Concezione[modifica | modifica wikitesto]

Con la colonizzazione apportata ad est del Sacro Romano Impero, avvenuto tra il XII e il XVIII secolo, durante il Drang nach Osten (che comprende anche la Colonizzazione dell'Est, Ostsiedlung), per secoli centinaia di migliaia di persone di etnia tedesca vissero fuori dai confini della Germania, soprattutto in Europa centrale ed orientale.[1]

Uno dei principali obiettivi del nazionalsocialismo fu quello di unire tutti i popoli di lingua tedesca in un unico territorio, elevando a prospettiva di governo il concetto di Lebensraum, trasposto in geopolitica da Karl Haushofer, con l'obiettivo di acquisire nuovi territori ad est del territorio tedesco, in modo da garantire uno sfogo all'eccedenza demografica del popolo tedesco e di riunire alla madrepatria i coloni sparsi per tutto l'est europeo da secoli.[2]

Questo progetto rientrava quindi nel grande piano di rifondazione europea ideato da Hitler, il Nuovo Ordine (Neue Ordnung).[3]

Basi giuridiche[modifica | modifica wikitesto]

Mappa che mostra il trasferimento di Volksdeutschen durante l'operazione Heim ins Reich.

Nell'agosto del 1939 Hitler inviò il ministro degli esteri Joachim von Ribbentrop a Mosca, per organizzare un patto di non aggressione con l'Unione Sovietica, poi siglato con il corrispettivo russo Vjačeslav Michajlovič Molotov.

All'interno del trattato era anche presente un patto riguardante la spartizione della Polonia stessa tra URSS e Terzo Reich che, appena una settimana dopo, invasero contemporaneamente la nazione polacca dando inizio alla Campagna di Polonia, al termine della quale ebbero luogo i primi spostamenti della popolazione tedesca nei nuovi territori conquistati.

Trasferimenti di popolazione 1939-1944[modifica | modifica wikitesto]

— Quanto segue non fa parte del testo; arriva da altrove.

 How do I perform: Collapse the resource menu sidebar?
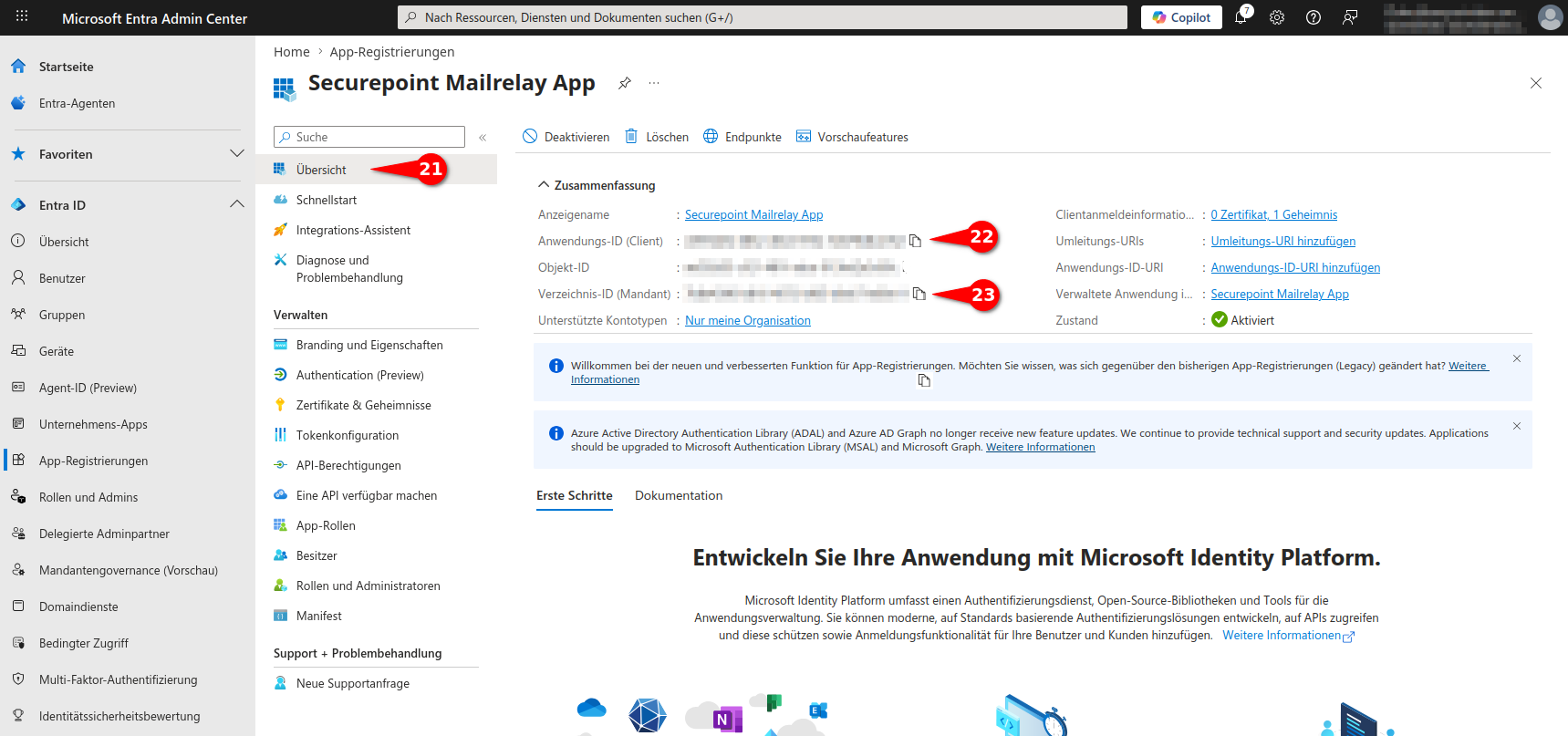point(483,138)
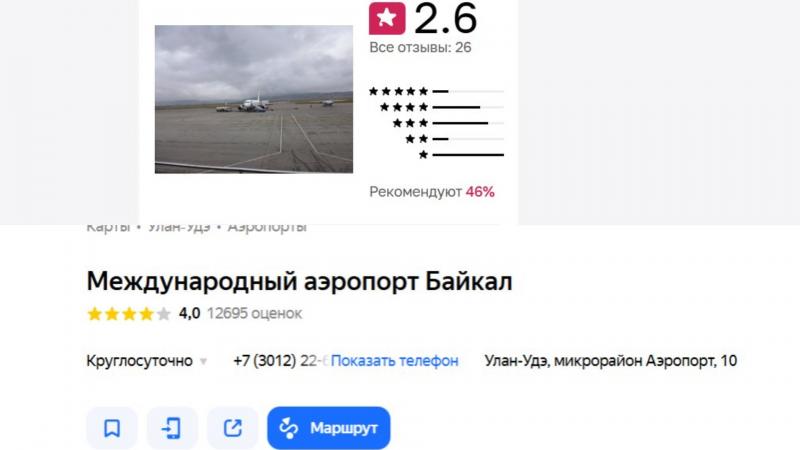Viewport: 800px width, 450px height.
Task: Select the five-star rating bar
Action: coord(436,91)
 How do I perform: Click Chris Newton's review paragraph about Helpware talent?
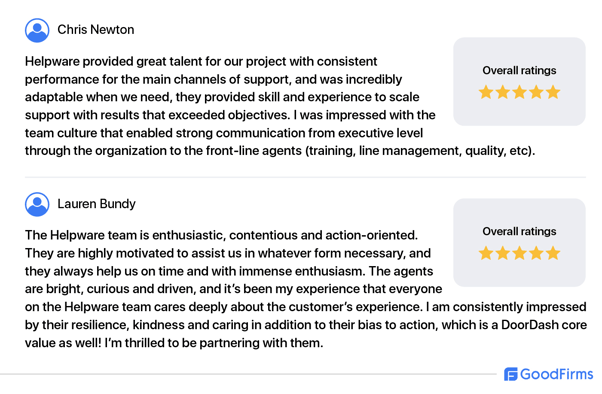(280, 106)
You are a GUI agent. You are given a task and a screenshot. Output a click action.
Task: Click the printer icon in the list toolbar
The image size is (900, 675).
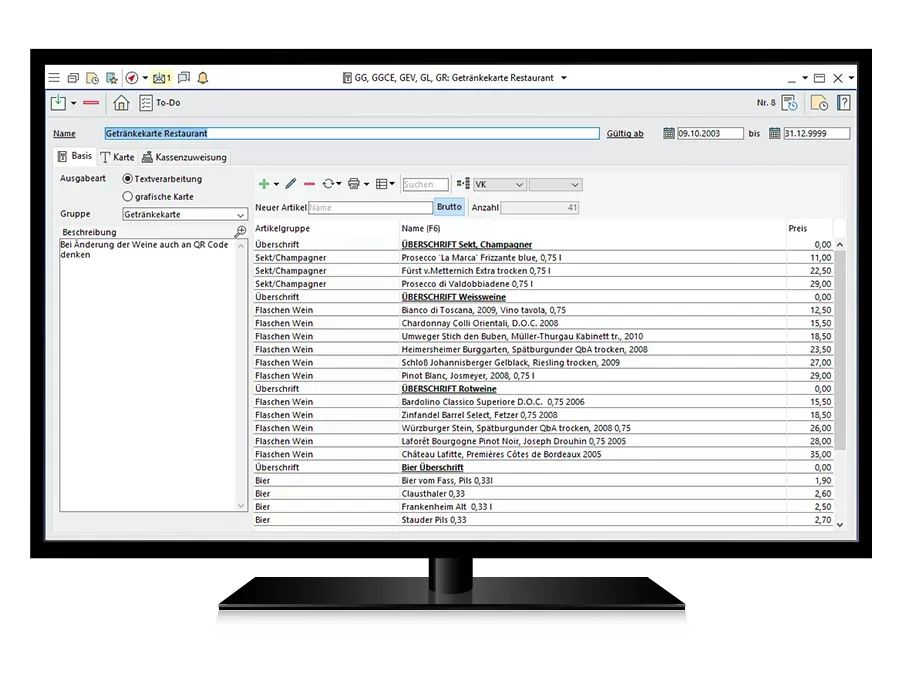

I trasferimenti pianificati furono annunciati per la prima volta nell'ottobre 1939.[4]

I nazisti si proposero di incoraggiare il ritorno dei tedeschi etnici, i Volksdeutsche, dagli Stati baltici sfruttando la propaganda anche con l'uso di tecniche intimidatorie, cosa che portò alla partenza di decine di migliaia di sovietici.[5] Coloro che se ne andarono non furono considerati come rifugiati, ma piuttosto come rispondenti alla chiamata del Führer.[4] Per incoraggiare il sostegno a questo programma, i film di propaganda tedeschi come The Red Terror[6] e Frisians in Peril[7] descrissero i tedeschi come profondamente perseguitati nelle loro terre natie.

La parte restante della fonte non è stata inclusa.